This is the fourth edition of the Brown Center Report on American Education. The report premiered in the fall of 2000, as the presidential campaign between George W. Bush and Al Gore drew to an exciting finish. This year’s report is published as Democratic candidates vie for their party’s nomination for president. Education will figure prominently in the 2004 election, as it did in the last. President Bush will herald No Child Left Behind (NCLB) as the most important federal education legislation in a generation. Democrats will argue that without ample funding the law is an empty promise. They will point out that the Bush administration put the brakes on federal education spending just as NCLB was getting off the ground.

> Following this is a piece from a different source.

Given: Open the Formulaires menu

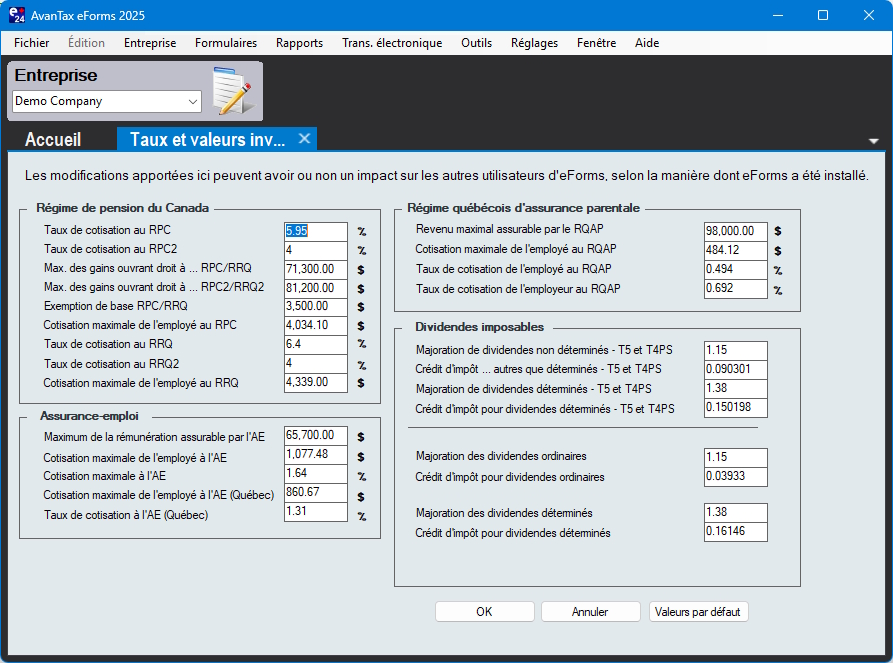Looking at the screenshot, I should (226, 43).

The partisan debate over how to improve American education has been following the same script for the past four years. Republicans stress holding schools accountable and make concessions on funding increases. They seek to neutralize the Democrats’ traditional strength with voters on education issues. Democrats stress the need for providing more resources to schools and make concessions on accountability provisions. They seek to present education as a key plank in their party’s domestic agenda for the country. This year’s Brown Center Report examines several issues that are important to No Child Left Behind and ongoing efforts to improve American schools.

The first section of the report analyzes the latest data on student achievement and asks how the nation’s students are doing in reading and mathematics. Achievement in rural schools receives a closer look.

The second section is a study of homework. Conventional wisdom is that higher academic standards, a bedrock of No Child Left Behind, have driven up the amount of students’ homework. Stories of tired, over-worked kids abound. After examining several different sources of data on the topic, the study concludes that virtually no evidence exists that homework has increased in recent years, nor that the homework load has become—or ever was—overwhelming. The stories of children laboring under onerous amounts of homework appear to feature a small proportion of children who, though their predicaments are real, are not typical.

The third section of the report presents a follow-up of last year’s study on charter schools. This year’s study examines charters’ test scores, with a special focus on achievement in conversion charters, schools that were previously regular public schools and converted to charter status, and charters managed by educational management organizations (EMOs), professional management firms. Both types of charter school can lay claim to a particular form of expertise. When a regular public school converts to a charter school, the most talented and experienced teachers and administrators usually stay on board. The very existence of educational management organizations is based on the premise that expert managers, who are usually not educators and come from the private sector, can employ their leadership skills to make schools more productive.

Readers should be informed that the author of the Brown Center Report, Tom Loveless, has had several professional affiliations with charter schools. These associations cannot change the data on which the following analysis is based, but they might have, in ways unknown, influenced the choice of questions in the research or the interpretation of the findings.